Джис устало улыбнулся и пошел за Мари. Он осторожно подсунул руки под безвольное тело и перенес спящую девушку в спальню. Расстегнув на ней плащ, он высвободил из него руки и осторожно вытянул его из-под крепко спящей беглянки. Затем стянул тяжелые казенные туфли. Ее скудное больничное одеяние оставляло мало простора для его фантазии. Он быстро прикрыл Мари простыней и одеялом, выключил свет и закрыл за собой дверь.

Бенни был облачен в какие-то несуразные, непонятного цвета вызывающие джинсы и красную в разноцветный горох кофту с блестками.

– В холодильнике, наверное, есть что-нибудь съедобное, – сообщил он Бертону. – Я вернусь завтра утром или что-то около того.

Когда машина Дигена отъехала от дома, Джис запер дверь и обшарил холодильник в поисках банки холодного пива. Отпив полбанки, он позвонил в госпиталь.

Старшая сиделка восьмого этажа была разгневана и имела на это полное право.

– Вас нужно расстрелять, – заявила она.

– Я знаю.

Последовало долгое молчание. Наконец она произнесла:

– Если прямо сейчас вы привезете ее назад, все останется между нами.

Джизус был тронут.

– Спасибо, но я сделал то, что было необходимо. И не переменю решения. Просто передайте, что я буду говорить с доктором Томпсоном, когда тот вернется. – Он повесил трубку.

Теперь, когда все пути к отступлению отрезаны, Бертон понял, что готов пойти почти на все, чтобы помочь девушке. Его собственные интересы были в этой истории на последнем месте. Все, что он натворил, он сделал для нее.

Долго потом он сидел на диване, забыв о своем пиве и уставясь ничего не видящими глазами на потрескавшуюся штукатурку противоположной стены.

– Нет. Нет… пожалуйста!

Бертон подскочил с дивана и одним огромным прыжком преодолел расстояние до двери в спальню. Щелкнув выключателем верхнего света в холле, он распахнул дверь и в три шага оказался около Мари. Та металась из стороны в сторону и стонала, мучимая ночным кошмаром.

– Мари!

Она села на кровати, выставив вперед руки.

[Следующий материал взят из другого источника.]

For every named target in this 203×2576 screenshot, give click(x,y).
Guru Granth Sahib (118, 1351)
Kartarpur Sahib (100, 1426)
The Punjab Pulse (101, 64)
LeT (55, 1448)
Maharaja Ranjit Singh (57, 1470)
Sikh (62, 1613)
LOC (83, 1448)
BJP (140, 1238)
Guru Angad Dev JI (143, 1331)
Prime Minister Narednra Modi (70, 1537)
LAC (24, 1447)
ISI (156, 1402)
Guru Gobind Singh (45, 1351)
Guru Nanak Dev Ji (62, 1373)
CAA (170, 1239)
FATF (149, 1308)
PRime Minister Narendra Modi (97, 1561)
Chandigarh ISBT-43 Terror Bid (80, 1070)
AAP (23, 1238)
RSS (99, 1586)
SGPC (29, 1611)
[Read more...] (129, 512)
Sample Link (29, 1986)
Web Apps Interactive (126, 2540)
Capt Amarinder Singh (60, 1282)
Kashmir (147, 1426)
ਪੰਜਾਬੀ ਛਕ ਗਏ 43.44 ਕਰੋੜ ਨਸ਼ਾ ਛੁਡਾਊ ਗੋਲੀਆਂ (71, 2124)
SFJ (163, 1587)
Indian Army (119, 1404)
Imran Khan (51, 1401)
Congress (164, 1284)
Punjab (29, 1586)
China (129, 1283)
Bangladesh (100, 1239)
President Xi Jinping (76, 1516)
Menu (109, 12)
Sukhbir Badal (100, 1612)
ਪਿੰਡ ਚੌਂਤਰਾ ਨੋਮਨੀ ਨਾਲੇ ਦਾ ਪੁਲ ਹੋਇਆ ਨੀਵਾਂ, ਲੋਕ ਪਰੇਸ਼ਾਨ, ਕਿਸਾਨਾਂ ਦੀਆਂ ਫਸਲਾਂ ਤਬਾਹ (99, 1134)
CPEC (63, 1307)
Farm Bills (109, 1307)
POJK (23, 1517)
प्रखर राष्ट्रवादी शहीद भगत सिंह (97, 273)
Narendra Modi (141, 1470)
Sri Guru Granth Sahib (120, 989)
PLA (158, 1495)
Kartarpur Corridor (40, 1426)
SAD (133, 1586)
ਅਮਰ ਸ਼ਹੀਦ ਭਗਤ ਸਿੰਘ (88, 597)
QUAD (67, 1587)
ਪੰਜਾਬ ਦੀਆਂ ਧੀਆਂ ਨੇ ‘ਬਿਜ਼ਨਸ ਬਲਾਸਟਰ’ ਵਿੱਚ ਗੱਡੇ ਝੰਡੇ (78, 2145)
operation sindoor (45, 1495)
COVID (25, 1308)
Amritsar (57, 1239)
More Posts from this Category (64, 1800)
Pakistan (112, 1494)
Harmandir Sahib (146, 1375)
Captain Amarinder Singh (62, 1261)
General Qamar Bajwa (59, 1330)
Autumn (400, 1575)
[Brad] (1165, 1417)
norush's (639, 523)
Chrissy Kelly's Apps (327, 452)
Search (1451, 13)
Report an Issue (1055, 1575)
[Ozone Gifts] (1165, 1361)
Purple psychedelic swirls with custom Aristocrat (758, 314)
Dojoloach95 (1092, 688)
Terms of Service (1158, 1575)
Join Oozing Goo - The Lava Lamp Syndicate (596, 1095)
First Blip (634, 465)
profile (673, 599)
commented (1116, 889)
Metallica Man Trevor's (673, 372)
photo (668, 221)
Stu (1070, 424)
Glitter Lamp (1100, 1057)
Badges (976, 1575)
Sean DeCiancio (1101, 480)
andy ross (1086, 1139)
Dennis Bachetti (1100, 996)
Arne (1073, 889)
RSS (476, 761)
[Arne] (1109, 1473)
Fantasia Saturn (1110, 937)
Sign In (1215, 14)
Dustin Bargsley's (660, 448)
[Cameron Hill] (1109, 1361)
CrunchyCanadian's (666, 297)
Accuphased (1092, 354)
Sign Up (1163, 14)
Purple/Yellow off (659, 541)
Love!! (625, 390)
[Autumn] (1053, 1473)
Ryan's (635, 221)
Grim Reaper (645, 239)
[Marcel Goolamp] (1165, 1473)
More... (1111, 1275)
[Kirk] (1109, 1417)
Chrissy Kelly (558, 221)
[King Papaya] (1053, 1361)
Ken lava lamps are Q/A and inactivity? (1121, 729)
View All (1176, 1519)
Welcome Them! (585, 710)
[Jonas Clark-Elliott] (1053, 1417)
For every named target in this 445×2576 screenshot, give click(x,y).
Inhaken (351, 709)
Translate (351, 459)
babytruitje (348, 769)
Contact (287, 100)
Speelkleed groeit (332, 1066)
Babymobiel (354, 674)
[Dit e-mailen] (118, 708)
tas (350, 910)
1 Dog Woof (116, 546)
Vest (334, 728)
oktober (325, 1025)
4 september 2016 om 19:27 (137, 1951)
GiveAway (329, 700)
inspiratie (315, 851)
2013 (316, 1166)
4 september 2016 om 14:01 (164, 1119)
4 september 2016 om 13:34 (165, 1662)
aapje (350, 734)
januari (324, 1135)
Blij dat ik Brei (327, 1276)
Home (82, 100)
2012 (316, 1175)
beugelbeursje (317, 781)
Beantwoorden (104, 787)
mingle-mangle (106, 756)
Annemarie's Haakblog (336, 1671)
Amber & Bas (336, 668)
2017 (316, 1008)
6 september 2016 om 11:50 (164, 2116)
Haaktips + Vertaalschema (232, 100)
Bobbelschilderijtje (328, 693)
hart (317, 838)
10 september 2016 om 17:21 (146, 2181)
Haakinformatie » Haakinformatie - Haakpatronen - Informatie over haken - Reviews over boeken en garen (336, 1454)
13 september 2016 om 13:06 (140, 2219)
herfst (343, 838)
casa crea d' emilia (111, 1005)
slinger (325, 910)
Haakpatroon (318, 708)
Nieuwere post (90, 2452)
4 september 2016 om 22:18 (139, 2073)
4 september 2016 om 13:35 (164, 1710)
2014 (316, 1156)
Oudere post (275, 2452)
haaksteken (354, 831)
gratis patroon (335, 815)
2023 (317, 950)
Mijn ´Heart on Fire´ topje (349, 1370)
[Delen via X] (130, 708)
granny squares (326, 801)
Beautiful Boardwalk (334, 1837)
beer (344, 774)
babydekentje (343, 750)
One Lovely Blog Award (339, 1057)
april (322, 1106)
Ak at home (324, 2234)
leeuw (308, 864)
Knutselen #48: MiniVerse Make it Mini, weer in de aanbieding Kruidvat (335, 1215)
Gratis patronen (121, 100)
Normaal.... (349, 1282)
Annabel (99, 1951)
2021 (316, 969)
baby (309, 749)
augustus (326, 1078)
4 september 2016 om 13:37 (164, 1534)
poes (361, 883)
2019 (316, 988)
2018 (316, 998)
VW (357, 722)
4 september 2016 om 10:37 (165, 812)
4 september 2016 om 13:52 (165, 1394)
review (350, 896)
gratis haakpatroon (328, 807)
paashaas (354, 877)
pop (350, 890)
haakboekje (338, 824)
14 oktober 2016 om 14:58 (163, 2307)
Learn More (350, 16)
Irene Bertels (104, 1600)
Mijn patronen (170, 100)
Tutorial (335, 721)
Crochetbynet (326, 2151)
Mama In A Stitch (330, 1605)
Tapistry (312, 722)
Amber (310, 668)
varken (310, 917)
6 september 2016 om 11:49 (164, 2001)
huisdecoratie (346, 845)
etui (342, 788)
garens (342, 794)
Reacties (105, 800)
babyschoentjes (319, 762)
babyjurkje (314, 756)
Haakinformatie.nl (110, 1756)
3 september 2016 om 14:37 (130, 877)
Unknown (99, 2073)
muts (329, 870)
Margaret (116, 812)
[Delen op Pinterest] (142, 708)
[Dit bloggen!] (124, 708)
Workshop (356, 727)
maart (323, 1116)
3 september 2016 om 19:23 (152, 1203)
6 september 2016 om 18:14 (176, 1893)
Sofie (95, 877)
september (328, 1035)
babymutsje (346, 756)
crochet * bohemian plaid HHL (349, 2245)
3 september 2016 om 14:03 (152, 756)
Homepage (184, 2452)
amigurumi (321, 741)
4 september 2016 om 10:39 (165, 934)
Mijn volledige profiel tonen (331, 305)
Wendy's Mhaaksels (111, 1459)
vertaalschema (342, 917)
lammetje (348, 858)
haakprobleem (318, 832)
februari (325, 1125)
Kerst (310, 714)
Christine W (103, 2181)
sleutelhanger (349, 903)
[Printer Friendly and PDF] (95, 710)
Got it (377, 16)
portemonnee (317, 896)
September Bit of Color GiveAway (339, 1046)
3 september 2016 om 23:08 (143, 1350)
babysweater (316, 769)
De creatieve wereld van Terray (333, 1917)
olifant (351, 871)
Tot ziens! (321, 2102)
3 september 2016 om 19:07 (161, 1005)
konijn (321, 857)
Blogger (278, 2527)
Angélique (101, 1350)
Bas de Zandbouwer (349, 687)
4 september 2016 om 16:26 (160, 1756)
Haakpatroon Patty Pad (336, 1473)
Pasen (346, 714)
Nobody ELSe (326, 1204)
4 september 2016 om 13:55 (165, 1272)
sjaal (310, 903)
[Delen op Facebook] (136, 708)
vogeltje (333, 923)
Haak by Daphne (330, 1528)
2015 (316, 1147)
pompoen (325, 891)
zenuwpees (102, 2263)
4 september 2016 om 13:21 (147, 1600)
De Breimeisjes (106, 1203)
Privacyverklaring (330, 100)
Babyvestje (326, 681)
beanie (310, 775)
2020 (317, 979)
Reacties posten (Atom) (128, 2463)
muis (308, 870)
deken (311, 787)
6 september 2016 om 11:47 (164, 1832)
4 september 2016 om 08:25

– Уходите! Пожалуйста, не троньте меня!

– Это я, Джизус, дорогая. Я здесь, с тобой. – Он склонился над ней, пытаясь успокоить.

Но девушка оставалась во власти видений. Она откинулась на подушку и закрыла лицо руками.

– Не надо. Пожалуйста!

Бертон боялся дотронуться до нее. Он понимал, что она может увидеть в нем новую, более страшную опасность.

– Мари, проснись. Проснись, моя дорогая. Это Джис. Тебе ничего не угрожает. – Он нежно накрыл ее ладони своими и отвел их от лица. – Открой глаза, Мари. Ну же, моя дорогая.

Наконец она подчинилась; даже в полутьме комнаты было видно, что глаза ее наполнены страхом, который, однако, она всеми силами старалась преодолеть. Джизус понимал, что она опасалась не его.

– Кого вы рассчитывали увидеть? – мягко спросил он у нее.

– Моего преследователя.

Он кивнул.

– Расскажите мне об этом.

При свете ночное видение быстро исчезало.

– Это было так же, как и всегда. Только на этот раз он держал в руках подушку. Может быть, это вовсе и не кошмары. Может быть, я действительно сумасшедшая.

Джис прижал ее к себе, не позволяя отодвинуться. Неожиданно она сама обвила его руками и склонила голову ему на грудь. Бертон обнимал ее и раньше, но еще никогда она не делала это сама. Впервые она ощутила его тело. Джизус был крупным и физически сильным мужчиной. Мари ощущала ладонями его упругие мышцы. Ей было очень хорошо, как будто она находилась под надежной защитой скалы, способной противостоять всему хаосу этого сумасшедшего мира.

Джизус гладил ее волосы, нежно перебирая короткие вьющиеся пряди. Ни один из них не мог вымолвить ни слова. Ни один не решался нарушить опасную близость. Они сидели на кровати, обнимая друг друга и стараясь не думать о том, как невероятно то, что происходит.

– Мне кажется, что мы знакомы тысячу лет, – сказала девушка.

Джис улыбнулся и, прежде чем встать, поцеловал ее в лоб.

– Пока еще нет. Теперь сможешь заснуть?

– А вы уходите?

– Бенни не располагает слишком роскошными апартаментами. Я могу лечь вот там, – Джизус указал на вторую кровать, – или в гостиной, чтобы не беспокоить.

– Останьтесь, пожалуйста. – Слова вылетели слишком быстро. Она попыталась их объяснить. – Я имею в виду, что здесь вам, наверное, будет удобнее.

– И вам не будет так страшно, если кто-то будет рядом.

– Не кто-то, а Джис. Да.

– Не надо стыдиться этого. Я буду здесь.

Он вышел в холл и, выключив свет, вернулся в спальню на свою кровать. Сидя на краю кровати, он стал раздеваться. Лунный свет проникал через полузанавешенные окна. Мари отвернулась к стене, чтобы не стеснять его.

– Джис?

– Что?

– Почему вас так заботит то, что происходит со мной?

Мне хорошо платят за заботу о пациентах? Я нужен тебе больше, чем кто-либо еще? Я полюбил тебя? – пронеслось в голове.

– Потому что ты – Мари, – спокойно ответил он, переходя на «ты».

– Джис?

– Да, Мари.

– Мне приятно, что ты здесь.

– Мне тоже.

– Спокойной ночи. – Ее голос прозвучал предательски хрипло и очень искренне.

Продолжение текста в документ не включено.